== Goals ==
1. Translate this sentence from the passage on customer risk into Spanish: "Our success depends, in part, upon our ability to maintain or increase our market share."
2. Please transcribe the passage on customer risk, starting at "Many of our new and" and ending at "businesses will not succeed.".

Additionally, we generally do not have clauses in our customer agreements that guarantee that we will recoup the design and development costs that we incurred to develop a product. In other cases, we share the design costs with the customer and thereby have some risk that not all the costs will be covered if the project does not go forward or if it is not as profitable as expected.

Many of our new and targeted customers are start-up or early-stage companies and these customers are at substantial risk that their businesses will not succeed.

Our success depends, in part, upon our ability to maintain or increase our market share. Many of our new business wins and targeted prospects are early-stage or start-up companies. Early-stage or start-up companies are at substantial risk that the company’s business will not succeed. If the customer’s business does not succeed or the customer experiences cash flow problems, the customer may not be able to find financing or may not be able to pay us for our products and services, which may adversely affect our results of operations and financial condition. In addition, our future estimates and projections contemplate a continued business relationship and sales to these early-stage or start-up companies. If one or more of these customers no longer purchase products or services from us in the future, our sales and revenue will be adversely effected.  Finally, we may incur significant initial costs in order to meet the production demands of these new customers, and our ability to recoup those costs requires a longer-term business relationship with the customer.  Therefore, a failure of an early-stage or start-up customer may result in our inability to recoup the initial costs we incurred to prepare for production of products for that customer, which could adversely affect our business, results of operations, growth prospects and financial condition.

== Given data ==

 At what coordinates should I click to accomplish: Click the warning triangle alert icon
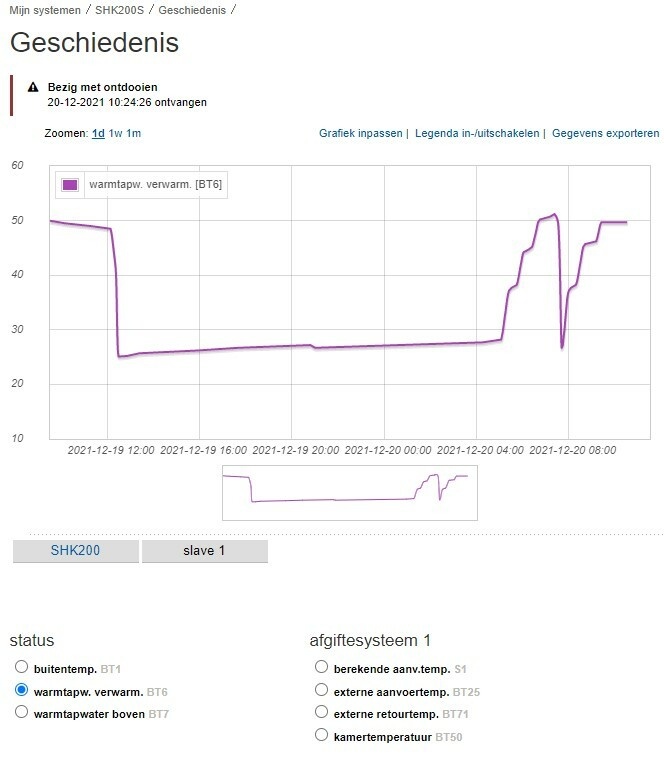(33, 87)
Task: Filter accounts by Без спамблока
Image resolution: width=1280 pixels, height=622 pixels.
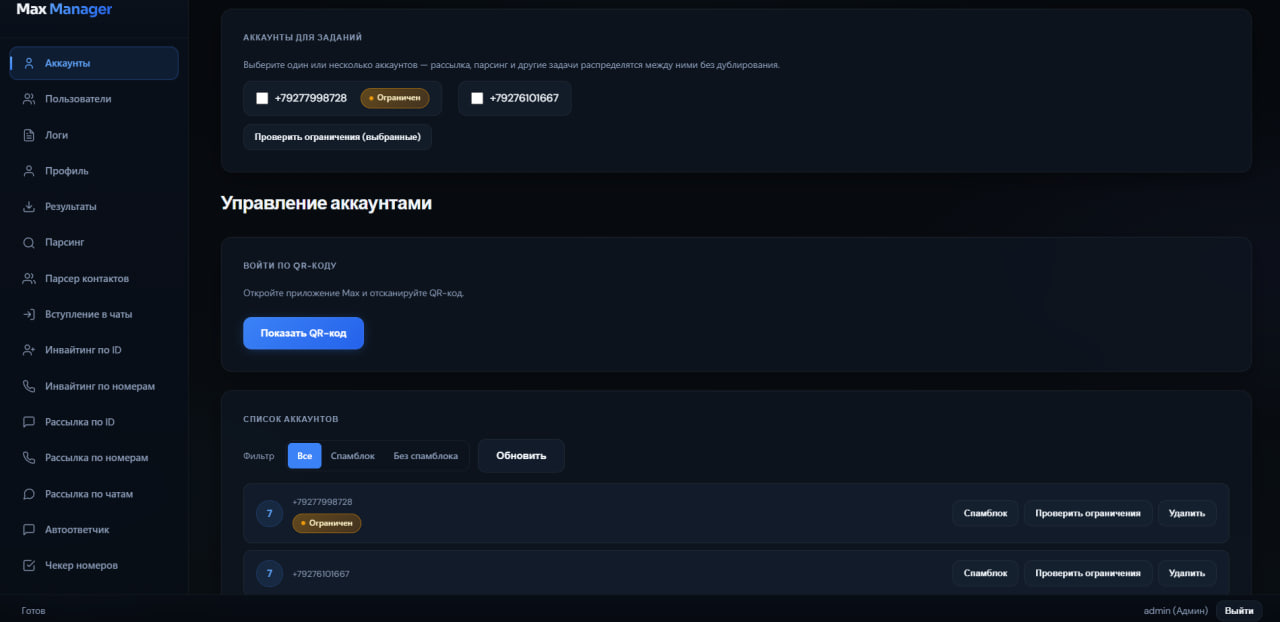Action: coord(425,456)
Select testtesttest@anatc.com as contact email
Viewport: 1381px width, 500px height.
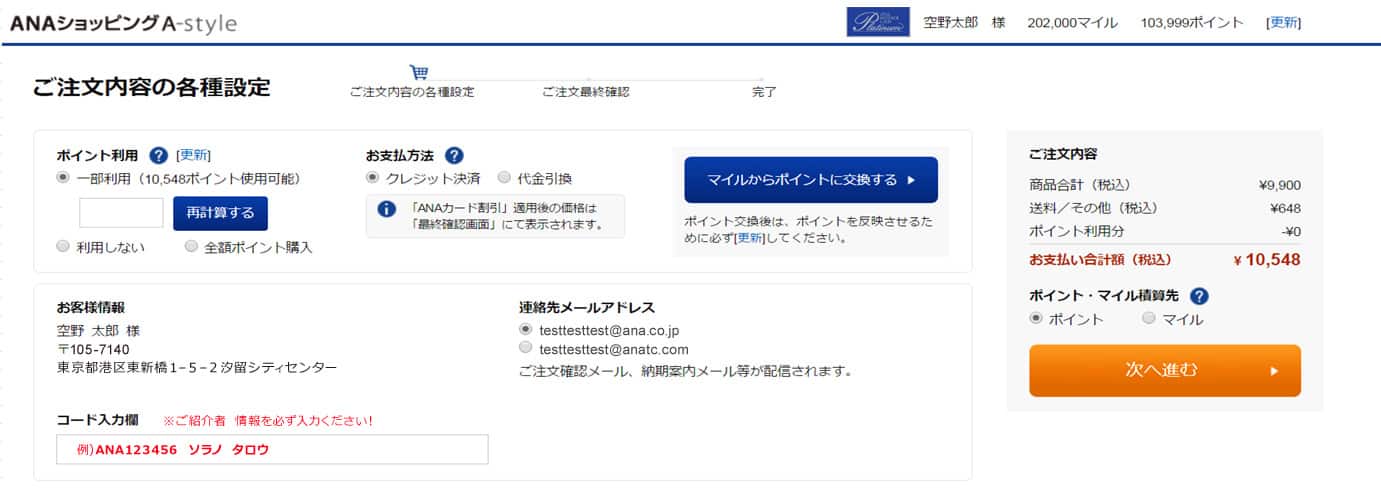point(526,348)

== Results of the exercise ==
1. Nuestro éxito depende, en parte, de nuestra capacidad para mantener o aumentar nuestra cuota de mercado.

2.
Many of our new and targeted customers are start-up or early-stage companies and these customers are at substantial risk that their businesses will not succeed.